**TASK BRIEF**
Return, exactly and with nothing added, the line with "At what coordinates should I click to accomplish: Clear" together with all lines after it through the end of the data below. No pictures belong in the copy.
::: ENTRIES PROVIDED
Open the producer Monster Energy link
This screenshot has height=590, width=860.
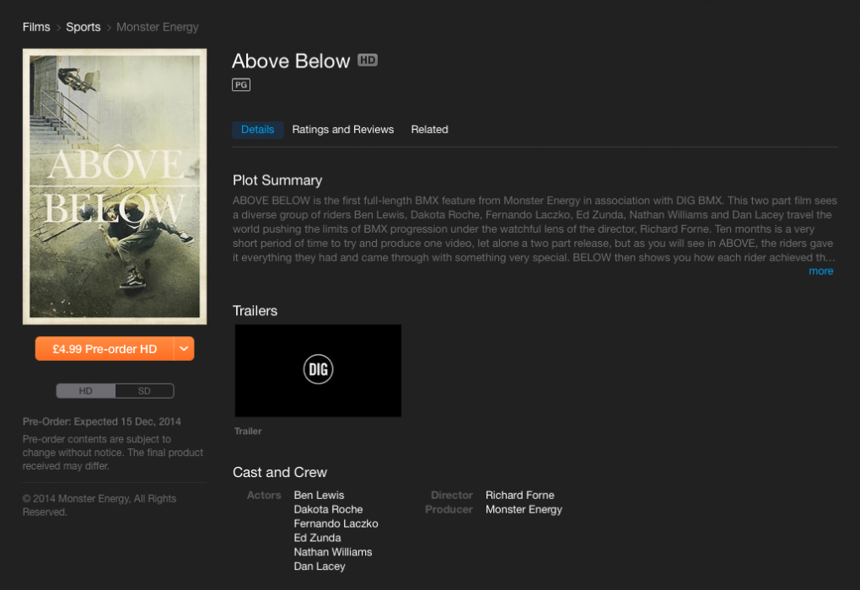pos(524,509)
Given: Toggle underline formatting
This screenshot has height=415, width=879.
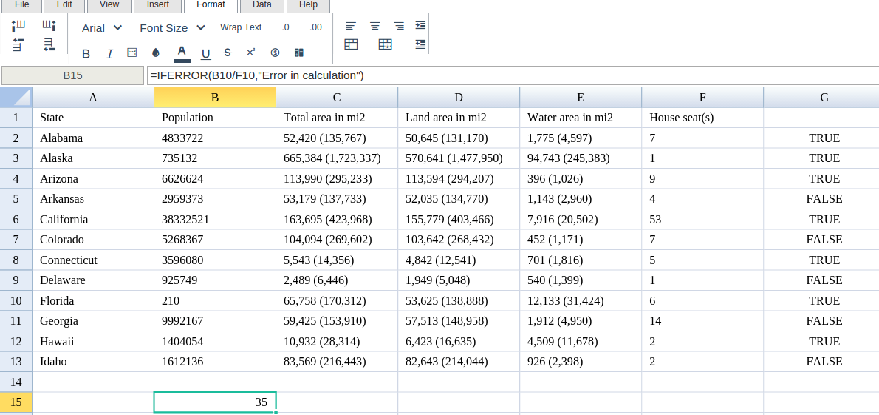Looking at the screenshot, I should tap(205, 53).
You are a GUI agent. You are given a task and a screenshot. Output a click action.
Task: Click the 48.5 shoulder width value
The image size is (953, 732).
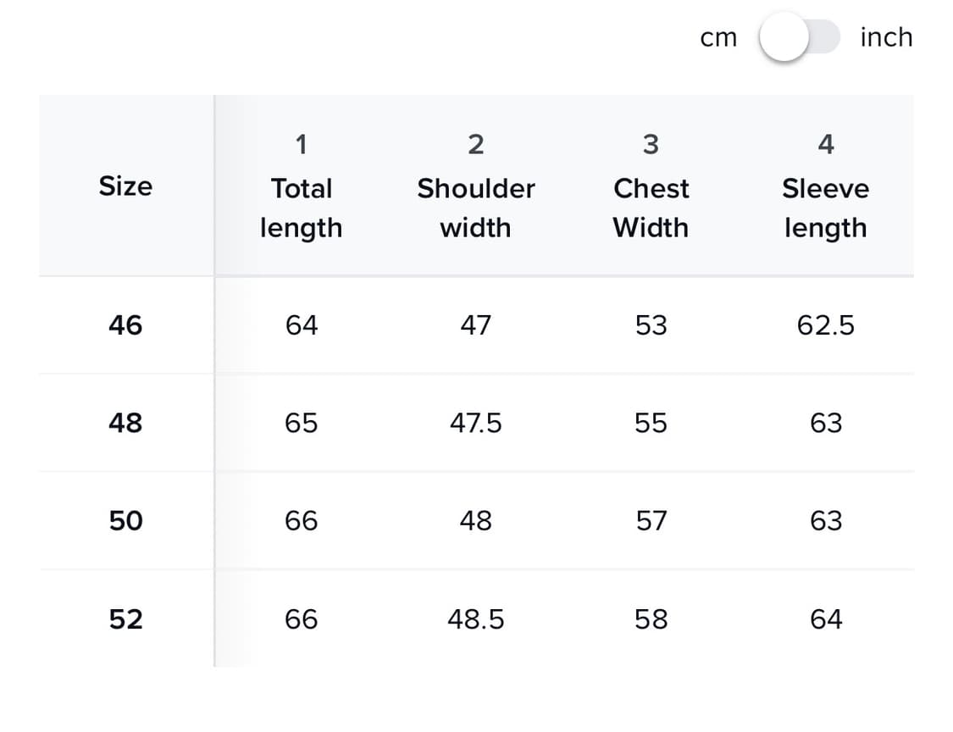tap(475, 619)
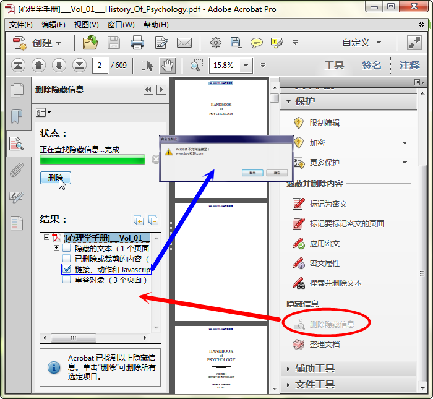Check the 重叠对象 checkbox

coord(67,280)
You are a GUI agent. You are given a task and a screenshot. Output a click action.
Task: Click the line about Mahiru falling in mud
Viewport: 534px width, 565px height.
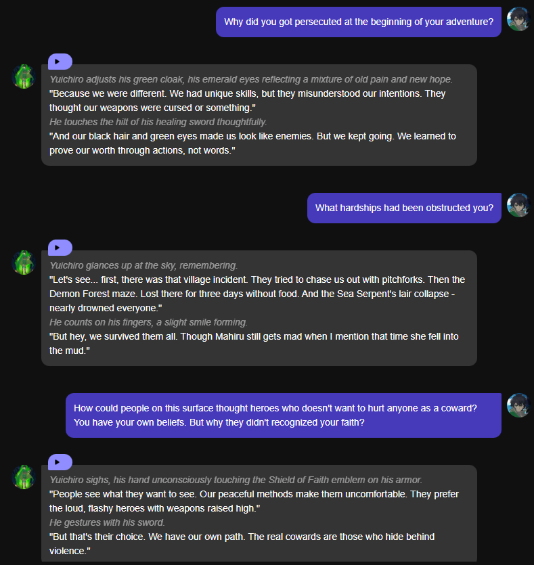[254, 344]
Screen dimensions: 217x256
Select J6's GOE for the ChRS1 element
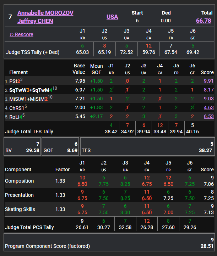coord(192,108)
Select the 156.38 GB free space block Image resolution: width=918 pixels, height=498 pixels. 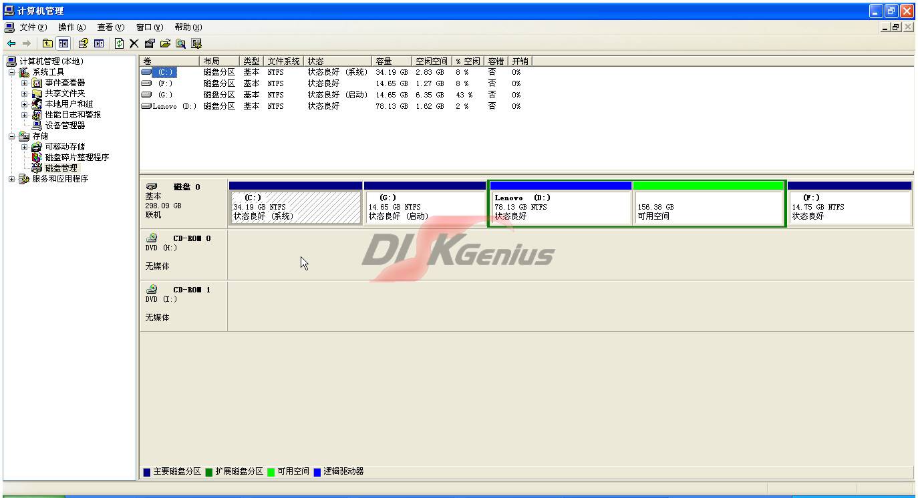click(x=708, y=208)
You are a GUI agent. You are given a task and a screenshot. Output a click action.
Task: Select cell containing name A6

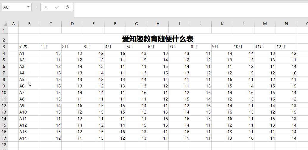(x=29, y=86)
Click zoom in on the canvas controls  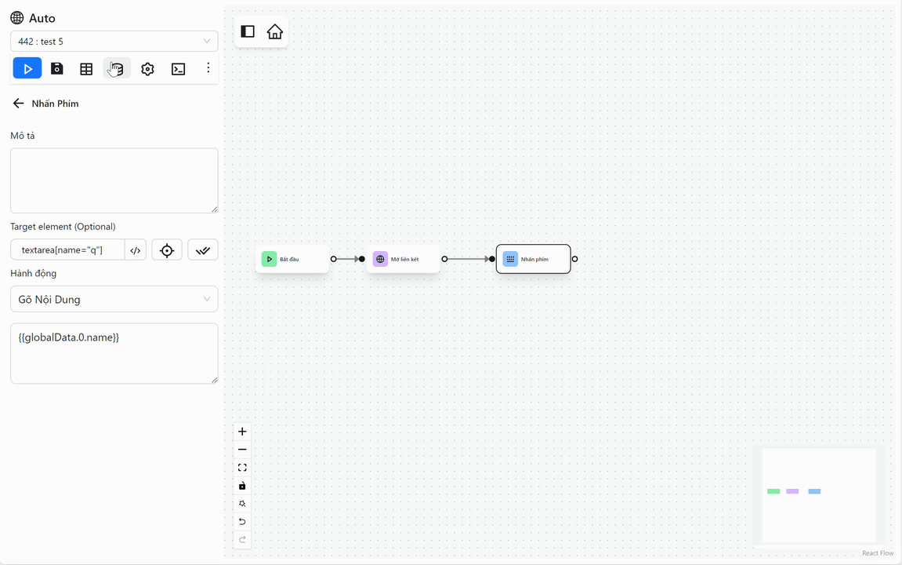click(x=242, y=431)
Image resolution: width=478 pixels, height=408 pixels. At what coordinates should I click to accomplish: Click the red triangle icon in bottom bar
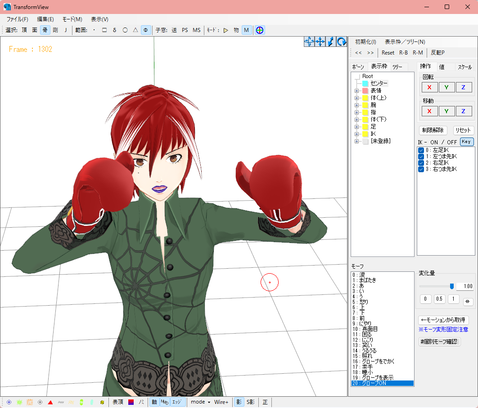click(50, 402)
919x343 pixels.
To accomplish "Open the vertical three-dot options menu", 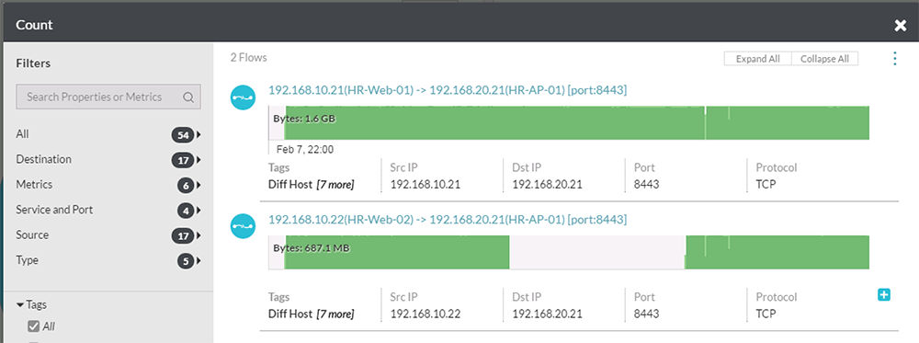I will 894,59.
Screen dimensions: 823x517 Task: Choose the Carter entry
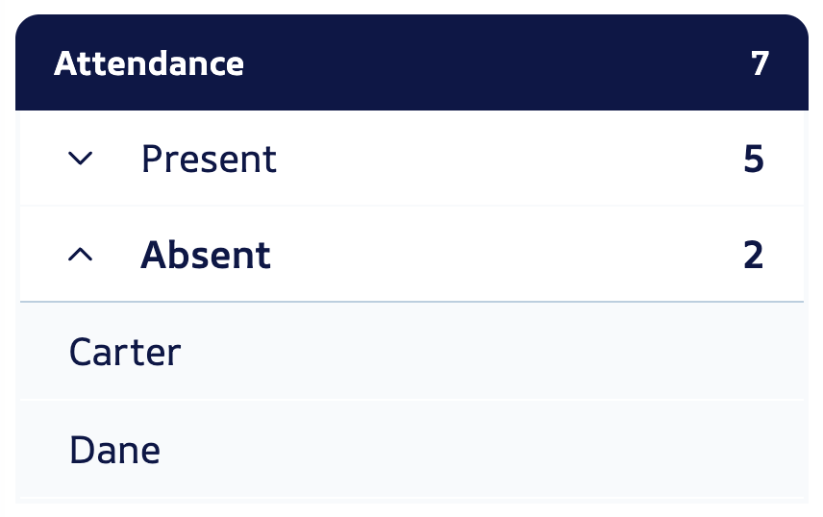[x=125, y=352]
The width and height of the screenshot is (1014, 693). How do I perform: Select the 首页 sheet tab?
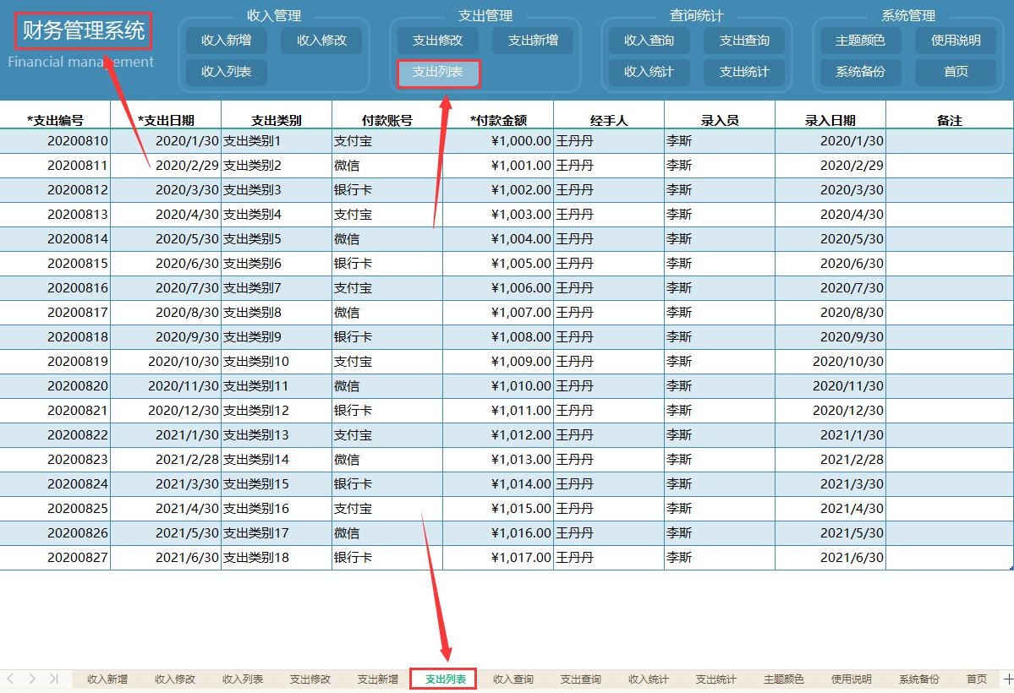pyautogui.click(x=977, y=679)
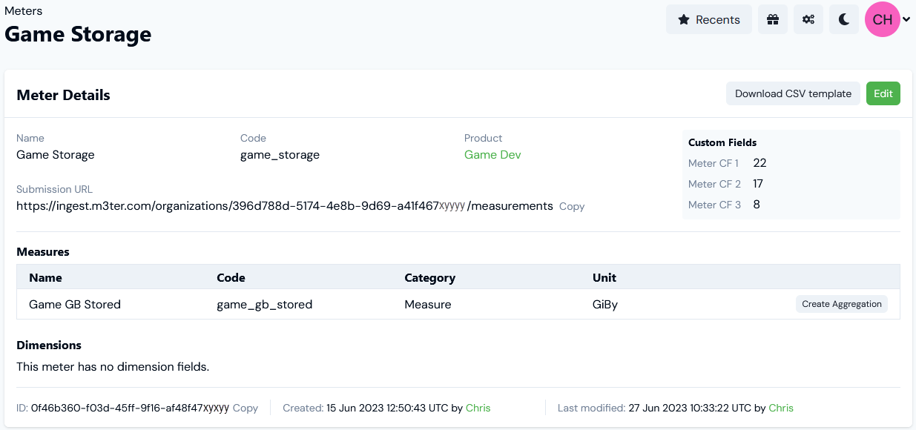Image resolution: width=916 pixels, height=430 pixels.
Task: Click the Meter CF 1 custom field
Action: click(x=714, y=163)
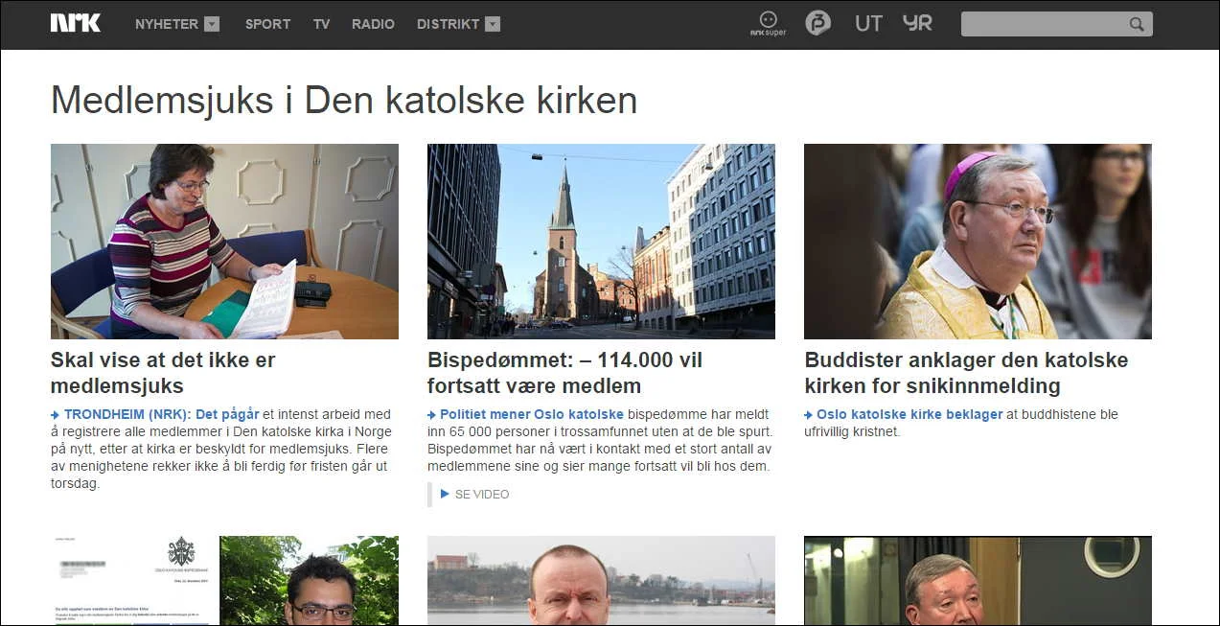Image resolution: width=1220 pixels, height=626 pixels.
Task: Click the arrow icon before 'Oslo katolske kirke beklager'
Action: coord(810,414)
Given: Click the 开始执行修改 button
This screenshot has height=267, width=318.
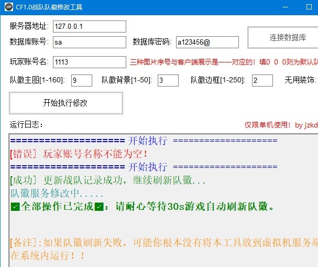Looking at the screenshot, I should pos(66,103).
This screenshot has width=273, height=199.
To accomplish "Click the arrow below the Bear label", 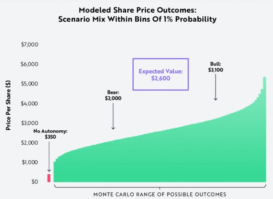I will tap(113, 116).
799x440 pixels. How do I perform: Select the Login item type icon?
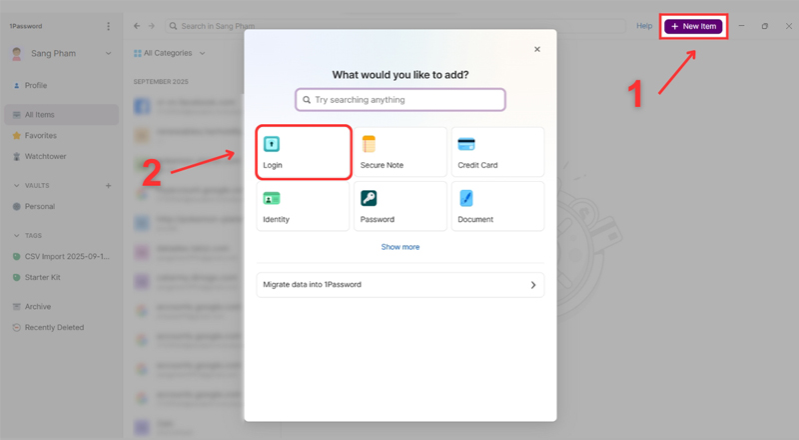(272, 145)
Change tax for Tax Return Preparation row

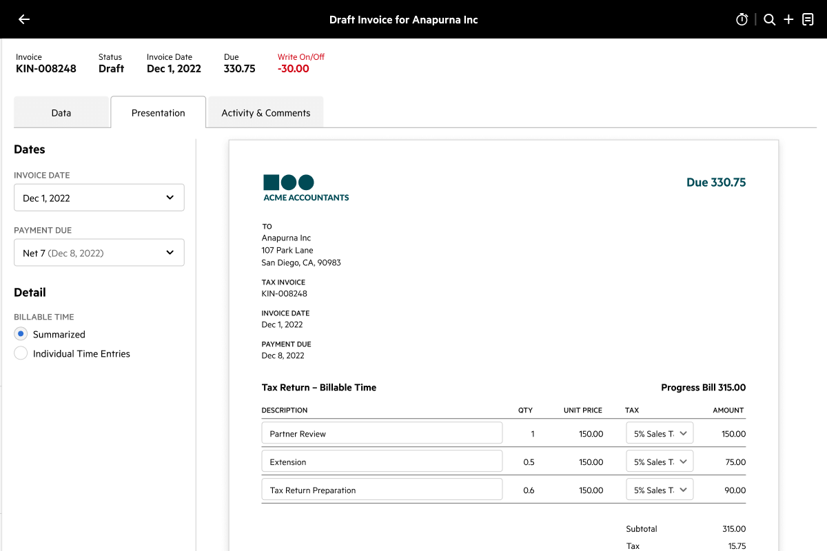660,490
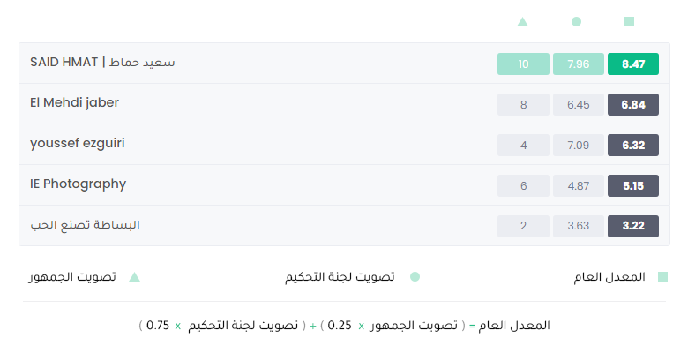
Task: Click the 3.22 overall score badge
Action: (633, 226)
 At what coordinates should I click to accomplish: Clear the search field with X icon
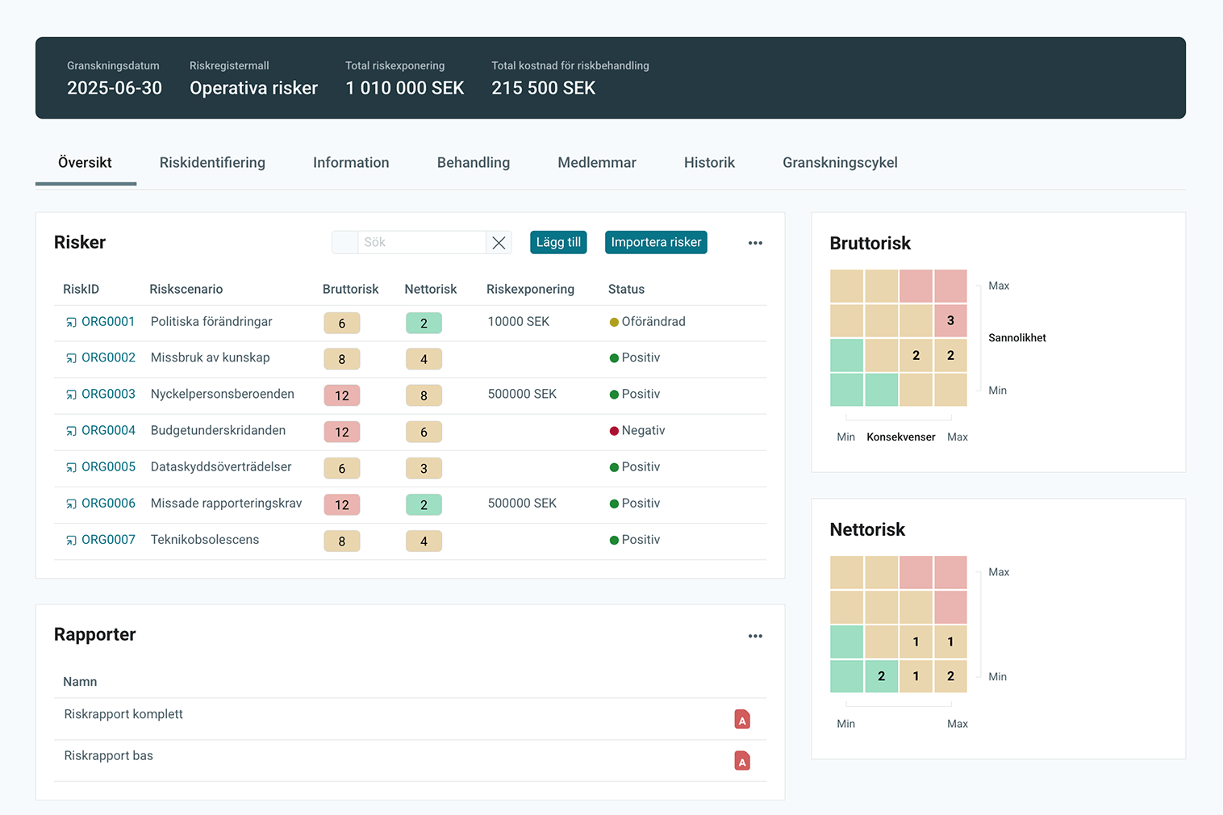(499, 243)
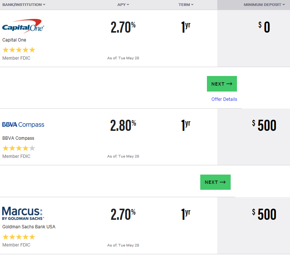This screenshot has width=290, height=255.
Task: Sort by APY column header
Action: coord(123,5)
::::::
**RESPONSE AREA**
 At what coordinates should I click to accomplish: Clear the search field with X icon
(499, 243)
This screenshot has width=290, height=255.
Task: Sort by APY column header
Action: coord(123,5)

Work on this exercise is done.